Um homem fez-se passar pela filha de 11 anos para combinar um encontro com o homem que a estava a assediar através de mensagens pelo telemóvel. Walter Rodríguez teve conhecimento do teor sexual das conversas entre os dois e preparou uma emboscada ao suspeito. O caso está agora a ser investigado pelas autoridades na Argentina.

Há muito tempo que Gérman Acosta, de 29 anos, abordava a menor com mensagens de cariz sexual, tendo mesmo chegado a enviar-lhe fotografias em que aparecia nu. Apesar de ter tentado que a menina fizesse o mesmo, esta nunca lhe correspondeu.

Ele sabia que a minha filha só tinha 11 anos, estava sempre a dizer que isso não lhe importava", declarou o pai da criança ao jornal argentino Clarín.

Foi a partir da aplicação móvel Whatsapp que o homem entrou em contacto com a menor.
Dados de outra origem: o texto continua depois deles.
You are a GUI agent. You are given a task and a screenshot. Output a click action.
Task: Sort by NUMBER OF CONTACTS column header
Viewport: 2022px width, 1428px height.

Da mesma forma, foi através desse meio que o pai da menina assediada conversou com ele - ainda que a identidade de Walter Rodríguez tenha permanecido desconhecida para Germán Acosta.

De acordo com o jornal Clarín, depois de várias tentativas por parte do homem de 29 anos, o encontro acabou por ser marcado. Mas quem apareceu não foi quem ele esperava.

Primeiro, disse-me para eu ir a casa dele e até me deu a morada. Depois, disse-me que afinal em casa dele não poderia ser porque estava lá a mãe. Disse para nos vermos na rua", contou Walter Rodríguez.

E assim aconteceu. O pai da menina esperou o homem no bairro de Villa Crespo, em Buenos Aires, e, quando o identificou, agrediu-o e depois chamou a polícia. Walter Rodríguez também fotografou Gérman Acosta com o rosto ensanguentado e publicou as imagens nas redes sociais

Os dois acabaram por ser acusados de crimes: Walter de agressão e Germán de cyberbullying a menores.

Eu contei tudo o que aconteceu aos polícias. Mostrei-lhe as capturas de ecrã que fiz das conversas e tudo o que ele enviou à minha filha. Não entendo por que é que o deixaram solto. Uma pessoa assim não merece estar livre", acrescentou o pai da menor.

O caso está agora a ser investigado e os dois estão a aguardar julgamento, ainda sem lhes ter sido aplicada qualquer medida de coação.